## SUPPLIED PASSAGE
====
# Moving Tracker Mortgage with BOI?



## dragonboy (1 Sep 2012)

Hi 
Has anyone had any luck in transferring their Tracker Mortgage with BOI, we took our loan out in 2007 and we are now in negative equity but now 3 kids later we really need to upgrade to a larger property, fortunately we have family that are willing to provide the additional capital to upgrade, therefore we do not want to increase or decrease our loan amount just simply transfer it to another property & at least the Bank will now have an asset on their books that will be in a lot less negative equity. so far the Bank have firmly refused. Has any one had better luck with them or any advise.

By the way we cant move out and rent as we would still have to heavily subsidise out mortgage and therefore the new rent and mortgage repayments would be more than our current mortgage, also we cant afford to move to a new variable mortgage. Basically we are keeping up current repayments with out any problems but could not possibly afford a penny more.
====
## PROVIDED MATERIAL
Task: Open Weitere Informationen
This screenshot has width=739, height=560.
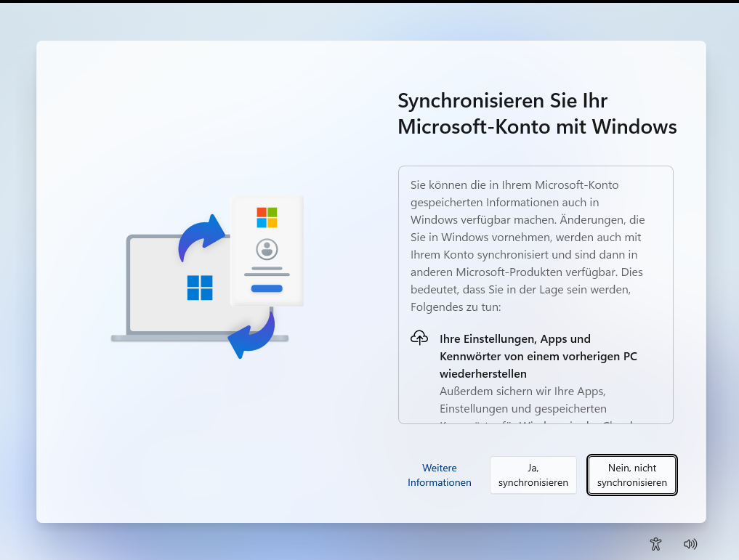Action: (x=439, y=475)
====
In the tracker mortgage thread, rewrite the paragraph beginning "By the way we cant move out" as a shorter bulleted list that keeps its main facts. The listing has no connection to the tracker mortgage thread.

## ANSWER TO THE PROBLEM
- Moving out and renting isn't an option: the mortgage would still need heavy subsidizing, so rent plus repayments would exceed the current mortgage.
- A new variable mortgage is unaffordable.
- Current repayments are being met without trouble, but nothing more can be afforded.